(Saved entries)
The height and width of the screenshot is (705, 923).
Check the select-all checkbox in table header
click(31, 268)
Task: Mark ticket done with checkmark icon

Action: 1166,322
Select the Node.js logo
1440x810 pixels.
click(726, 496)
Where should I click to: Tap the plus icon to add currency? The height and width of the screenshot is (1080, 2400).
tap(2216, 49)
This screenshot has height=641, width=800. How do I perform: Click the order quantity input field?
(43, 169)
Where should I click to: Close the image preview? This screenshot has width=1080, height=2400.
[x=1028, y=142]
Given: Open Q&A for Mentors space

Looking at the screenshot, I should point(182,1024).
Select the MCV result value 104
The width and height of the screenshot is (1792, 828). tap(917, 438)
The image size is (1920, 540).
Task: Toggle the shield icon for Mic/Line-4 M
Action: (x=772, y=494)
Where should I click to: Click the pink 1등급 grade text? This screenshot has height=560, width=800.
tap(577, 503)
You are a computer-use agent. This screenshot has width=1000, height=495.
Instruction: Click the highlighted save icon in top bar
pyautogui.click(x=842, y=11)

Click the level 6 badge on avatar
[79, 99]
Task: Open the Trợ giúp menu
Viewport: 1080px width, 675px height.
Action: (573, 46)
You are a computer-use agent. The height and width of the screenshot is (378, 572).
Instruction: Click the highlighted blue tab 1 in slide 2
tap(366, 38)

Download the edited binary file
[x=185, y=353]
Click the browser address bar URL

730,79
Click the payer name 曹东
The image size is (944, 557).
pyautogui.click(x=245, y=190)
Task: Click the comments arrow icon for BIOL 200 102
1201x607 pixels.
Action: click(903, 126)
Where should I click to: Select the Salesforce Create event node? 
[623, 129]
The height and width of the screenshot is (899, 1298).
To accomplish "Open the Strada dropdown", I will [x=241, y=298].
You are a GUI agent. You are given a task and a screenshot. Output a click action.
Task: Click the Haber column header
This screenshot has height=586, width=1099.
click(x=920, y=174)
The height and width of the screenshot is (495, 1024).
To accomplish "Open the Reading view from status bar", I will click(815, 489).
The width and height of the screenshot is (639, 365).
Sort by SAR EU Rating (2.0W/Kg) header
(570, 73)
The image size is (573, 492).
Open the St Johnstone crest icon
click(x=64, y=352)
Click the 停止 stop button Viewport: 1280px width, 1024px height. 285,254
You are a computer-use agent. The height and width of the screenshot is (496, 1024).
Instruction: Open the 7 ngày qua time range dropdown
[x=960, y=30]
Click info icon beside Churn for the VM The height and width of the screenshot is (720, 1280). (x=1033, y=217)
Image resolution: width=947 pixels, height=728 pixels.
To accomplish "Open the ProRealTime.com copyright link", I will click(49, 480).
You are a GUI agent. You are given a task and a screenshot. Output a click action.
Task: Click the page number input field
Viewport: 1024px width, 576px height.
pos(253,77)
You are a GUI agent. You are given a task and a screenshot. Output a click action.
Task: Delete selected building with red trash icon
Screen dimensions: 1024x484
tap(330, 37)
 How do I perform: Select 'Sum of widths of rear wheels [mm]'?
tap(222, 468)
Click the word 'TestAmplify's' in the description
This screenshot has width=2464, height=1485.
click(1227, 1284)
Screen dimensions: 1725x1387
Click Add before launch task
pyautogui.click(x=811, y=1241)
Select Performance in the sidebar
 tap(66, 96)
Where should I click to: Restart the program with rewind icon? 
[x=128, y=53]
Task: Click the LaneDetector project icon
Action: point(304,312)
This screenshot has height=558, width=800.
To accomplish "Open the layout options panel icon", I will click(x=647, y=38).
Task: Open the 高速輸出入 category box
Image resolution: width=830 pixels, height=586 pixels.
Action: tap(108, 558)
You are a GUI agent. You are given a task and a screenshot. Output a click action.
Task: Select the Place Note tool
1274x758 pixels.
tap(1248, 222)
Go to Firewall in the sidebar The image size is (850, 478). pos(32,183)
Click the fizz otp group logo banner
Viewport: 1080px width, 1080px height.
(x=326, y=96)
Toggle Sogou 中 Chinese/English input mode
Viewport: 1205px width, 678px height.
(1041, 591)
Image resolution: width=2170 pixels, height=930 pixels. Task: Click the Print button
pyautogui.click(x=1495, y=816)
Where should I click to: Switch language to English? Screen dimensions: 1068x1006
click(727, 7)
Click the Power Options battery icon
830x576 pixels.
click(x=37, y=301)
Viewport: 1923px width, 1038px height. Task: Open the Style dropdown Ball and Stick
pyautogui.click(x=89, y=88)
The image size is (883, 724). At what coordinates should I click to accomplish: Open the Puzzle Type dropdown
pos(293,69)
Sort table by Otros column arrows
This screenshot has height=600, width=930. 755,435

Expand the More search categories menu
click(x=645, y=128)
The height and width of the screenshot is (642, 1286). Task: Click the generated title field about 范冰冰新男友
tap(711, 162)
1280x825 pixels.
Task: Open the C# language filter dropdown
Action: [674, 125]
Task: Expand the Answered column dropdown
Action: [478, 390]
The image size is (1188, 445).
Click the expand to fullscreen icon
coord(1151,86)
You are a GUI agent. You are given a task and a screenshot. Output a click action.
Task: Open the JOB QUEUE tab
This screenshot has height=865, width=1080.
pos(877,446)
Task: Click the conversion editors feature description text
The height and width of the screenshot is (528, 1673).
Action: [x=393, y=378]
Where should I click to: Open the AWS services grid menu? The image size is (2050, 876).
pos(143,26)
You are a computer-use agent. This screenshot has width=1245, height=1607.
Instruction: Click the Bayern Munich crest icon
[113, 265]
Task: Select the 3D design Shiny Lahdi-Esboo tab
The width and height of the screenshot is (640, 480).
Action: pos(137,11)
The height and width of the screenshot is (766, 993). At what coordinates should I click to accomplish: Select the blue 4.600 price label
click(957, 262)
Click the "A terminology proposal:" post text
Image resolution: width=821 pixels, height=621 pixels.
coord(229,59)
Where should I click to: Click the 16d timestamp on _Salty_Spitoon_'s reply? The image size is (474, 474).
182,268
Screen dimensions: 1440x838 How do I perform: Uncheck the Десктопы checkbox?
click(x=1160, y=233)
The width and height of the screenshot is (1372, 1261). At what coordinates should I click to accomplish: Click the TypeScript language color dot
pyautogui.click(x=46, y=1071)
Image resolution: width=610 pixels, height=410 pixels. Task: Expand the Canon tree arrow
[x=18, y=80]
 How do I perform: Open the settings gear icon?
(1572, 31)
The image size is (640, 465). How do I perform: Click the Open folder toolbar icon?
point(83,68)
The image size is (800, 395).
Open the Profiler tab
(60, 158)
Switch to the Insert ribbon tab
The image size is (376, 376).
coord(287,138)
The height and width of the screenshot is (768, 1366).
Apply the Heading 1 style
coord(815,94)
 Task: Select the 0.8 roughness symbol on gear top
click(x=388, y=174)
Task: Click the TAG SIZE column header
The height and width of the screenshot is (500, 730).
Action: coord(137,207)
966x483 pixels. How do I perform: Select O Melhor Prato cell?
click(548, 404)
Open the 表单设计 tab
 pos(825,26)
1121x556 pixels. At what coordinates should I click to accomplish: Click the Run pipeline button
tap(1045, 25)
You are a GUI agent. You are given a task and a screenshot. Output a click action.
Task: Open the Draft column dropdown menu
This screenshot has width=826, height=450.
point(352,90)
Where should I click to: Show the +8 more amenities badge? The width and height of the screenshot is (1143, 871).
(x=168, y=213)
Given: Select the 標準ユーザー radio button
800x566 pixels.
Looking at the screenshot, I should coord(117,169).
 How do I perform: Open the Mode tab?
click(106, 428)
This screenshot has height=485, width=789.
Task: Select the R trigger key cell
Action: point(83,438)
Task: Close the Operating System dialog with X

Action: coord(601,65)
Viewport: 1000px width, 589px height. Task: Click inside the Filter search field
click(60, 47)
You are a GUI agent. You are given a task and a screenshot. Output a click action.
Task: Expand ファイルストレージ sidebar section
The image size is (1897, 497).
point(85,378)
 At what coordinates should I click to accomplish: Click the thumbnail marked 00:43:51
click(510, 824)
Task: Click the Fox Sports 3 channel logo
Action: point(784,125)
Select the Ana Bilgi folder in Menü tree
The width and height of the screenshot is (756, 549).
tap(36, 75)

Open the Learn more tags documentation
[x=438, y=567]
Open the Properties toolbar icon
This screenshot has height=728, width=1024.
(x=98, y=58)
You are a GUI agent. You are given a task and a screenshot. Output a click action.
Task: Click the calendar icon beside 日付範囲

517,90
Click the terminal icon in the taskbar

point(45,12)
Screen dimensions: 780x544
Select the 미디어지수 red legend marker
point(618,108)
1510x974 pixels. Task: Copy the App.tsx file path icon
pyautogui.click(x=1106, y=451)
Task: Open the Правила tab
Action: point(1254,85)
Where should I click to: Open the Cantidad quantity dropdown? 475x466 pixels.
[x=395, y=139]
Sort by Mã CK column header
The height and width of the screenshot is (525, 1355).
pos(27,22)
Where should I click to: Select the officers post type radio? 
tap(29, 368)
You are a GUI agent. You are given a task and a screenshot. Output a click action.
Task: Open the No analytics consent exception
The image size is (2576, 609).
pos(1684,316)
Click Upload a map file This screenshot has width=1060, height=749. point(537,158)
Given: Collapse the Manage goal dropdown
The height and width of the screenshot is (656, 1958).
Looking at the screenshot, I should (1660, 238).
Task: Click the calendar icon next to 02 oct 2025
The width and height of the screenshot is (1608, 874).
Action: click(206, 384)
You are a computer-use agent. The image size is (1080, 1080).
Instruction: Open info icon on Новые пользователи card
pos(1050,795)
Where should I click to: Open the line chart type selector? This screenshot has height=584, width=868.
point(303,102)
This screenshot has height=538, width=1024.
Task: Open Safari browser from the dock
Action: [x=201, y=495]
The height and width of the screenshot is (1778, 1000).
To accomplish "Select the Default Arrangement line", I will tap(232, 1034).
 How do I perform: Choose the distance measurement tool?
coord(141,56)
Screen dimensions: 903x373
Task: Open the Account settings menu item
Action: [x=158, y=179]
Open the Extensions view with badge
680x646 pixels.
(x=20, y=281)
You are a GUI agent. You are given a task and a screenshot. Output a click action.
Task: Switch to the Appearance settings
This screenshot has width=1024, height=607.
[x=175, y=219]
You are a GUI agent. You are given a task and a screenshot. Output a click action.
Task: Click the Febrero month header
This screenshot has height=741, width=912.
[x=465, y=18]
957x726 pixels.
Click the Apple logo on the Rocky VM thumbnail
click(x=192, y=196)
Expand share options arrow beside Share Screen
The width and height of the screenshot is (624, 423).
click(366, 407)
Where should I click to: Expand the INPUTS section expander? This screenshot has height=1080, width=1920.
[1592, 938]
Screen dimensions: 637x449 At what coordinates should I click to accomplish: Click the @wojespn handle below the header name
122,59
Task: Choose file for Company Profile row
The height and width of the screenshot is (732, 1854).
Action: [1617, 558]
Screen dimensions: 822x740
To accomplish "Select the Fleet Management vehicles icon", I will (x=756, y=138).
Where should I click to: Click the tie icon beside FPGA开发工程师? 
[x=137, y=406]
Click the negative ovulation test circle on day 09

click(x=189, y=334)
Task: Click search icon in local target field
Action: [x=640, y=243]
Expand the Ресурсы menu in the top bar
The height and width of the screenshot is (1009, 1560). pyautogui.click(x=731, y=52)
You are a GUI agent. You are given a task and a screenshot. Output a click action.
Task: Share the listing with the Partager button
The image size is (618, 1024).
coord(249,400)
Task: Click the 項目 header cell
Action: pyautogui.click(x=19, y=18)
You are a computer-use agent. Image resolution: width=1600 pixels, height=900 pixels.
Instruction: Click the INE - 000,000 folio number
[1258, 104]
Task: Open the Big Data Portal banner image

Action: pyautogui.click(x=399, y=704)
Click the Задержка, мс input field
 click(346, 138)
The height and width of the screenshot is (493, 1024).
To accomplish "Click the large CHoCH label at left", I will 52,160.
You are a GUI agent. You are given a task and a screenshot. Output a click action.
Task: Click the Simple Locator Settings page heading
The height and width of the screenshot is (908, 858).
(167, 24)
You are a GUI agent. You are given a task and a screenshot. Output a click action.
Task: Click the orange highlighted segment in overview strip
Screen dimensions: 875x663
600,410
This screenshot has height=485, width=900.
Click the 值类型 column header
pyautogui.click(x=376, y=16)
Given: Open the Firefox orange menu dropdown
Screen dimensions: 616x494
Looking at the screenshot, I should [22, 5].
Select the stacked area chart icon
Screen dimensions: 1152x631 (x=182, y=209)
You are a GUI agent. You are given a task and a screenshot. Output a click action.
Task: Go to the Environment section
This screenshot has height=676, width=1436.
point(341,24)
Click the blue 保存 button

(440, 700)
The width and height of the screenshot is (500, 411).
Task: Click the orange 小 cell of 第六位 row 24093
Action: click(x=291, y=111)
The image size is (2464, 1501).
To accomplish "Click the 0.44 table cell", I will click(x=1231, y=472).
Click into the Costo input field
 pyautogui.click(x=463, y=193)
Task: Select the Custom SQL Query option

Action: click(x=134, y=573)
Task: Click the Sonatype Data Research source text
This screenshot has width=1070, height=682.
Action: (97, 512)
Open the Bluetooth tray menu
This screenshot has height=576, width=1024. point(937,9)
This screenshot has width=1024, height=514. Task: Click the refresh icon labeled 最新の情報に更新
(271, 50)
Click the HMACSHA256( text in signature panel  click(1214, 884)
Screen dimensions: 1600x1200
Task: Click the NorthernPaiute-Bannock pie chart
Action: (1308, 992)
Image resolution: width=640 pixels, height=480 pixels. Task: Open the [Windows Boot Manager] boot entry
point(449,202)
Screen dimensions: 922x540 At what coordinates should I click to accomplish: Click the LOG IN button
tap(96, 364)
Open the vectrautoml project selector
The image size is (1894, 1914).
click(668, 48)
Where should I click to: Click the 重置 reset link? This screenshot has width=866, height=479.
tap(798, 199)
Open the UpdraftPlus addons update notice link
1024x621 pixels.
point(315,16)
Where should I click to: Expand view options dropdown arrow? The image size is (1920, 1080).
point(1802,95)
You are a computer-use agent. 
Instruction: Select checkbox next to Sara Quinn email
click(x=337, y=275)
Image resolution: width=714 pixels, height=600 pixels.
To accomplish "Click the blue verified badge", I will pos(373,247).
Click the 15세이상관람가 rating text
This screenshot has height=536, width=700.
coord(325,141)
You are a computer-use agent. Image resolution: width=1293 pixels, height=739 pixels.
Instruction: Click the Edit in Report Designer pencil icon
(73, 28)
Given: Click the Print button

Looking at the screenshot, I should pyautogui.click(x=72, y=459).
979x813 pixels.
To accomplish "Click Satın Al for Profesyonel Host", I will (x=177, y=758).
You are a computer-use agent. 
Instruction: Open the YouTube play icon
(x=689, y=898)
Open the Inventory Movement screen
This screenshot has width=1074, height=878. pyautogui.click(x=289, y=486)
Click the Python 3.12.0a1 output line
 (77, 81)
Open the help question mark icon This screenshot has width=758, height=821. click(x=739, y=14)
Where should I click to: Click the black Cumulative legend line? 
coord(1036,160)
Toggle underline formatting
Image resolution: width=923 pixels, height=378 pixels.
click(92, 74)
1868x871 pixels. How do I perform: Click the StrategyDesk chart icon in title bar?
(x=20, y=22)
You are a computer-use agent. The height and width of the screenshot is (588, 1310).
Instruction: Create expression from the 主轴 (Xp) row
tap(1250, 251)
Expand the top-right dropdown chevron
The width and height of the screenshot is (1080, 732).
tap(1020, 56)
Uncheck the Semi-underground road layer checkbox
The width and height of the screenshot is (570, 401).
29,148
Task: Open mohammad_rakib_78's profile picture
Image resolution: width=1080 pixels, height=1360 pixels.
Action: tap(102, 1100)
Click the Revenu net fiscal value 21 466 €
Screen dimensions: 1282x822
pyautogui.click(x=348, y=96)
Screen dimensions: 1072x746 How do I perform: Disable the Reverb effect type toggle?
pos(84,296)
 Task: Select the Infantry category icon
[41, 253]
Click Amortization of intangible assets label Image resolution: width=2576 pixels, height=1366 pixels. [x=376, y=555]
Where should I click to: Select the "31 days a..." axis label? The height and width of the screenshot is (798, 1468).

▶ Goal of the exercise
Only the lines above starting at the line that holds "The width and height of the screenshot is (624, 423)." and ending at the line that holds "Screen dimensions: 822x740" are to be repeated, exactly and in full.

▶ Answer area
The width and height of the screenshot is (624, 423).
click(366, 407)
Where should I click to: Expand the INPUTS section expander? This screenshot has height=1080, width=1920.
[1592, 938]
Screen dimensions: 637x449 At what coordinates should I click to accomplish: Click the @wojespn handle below the header name
122,59
Task: Choose file for Company Profile row
The height and width of the screenshot is (732, 1854).
Action: [1617, 558]
Screen dimensions: 822x740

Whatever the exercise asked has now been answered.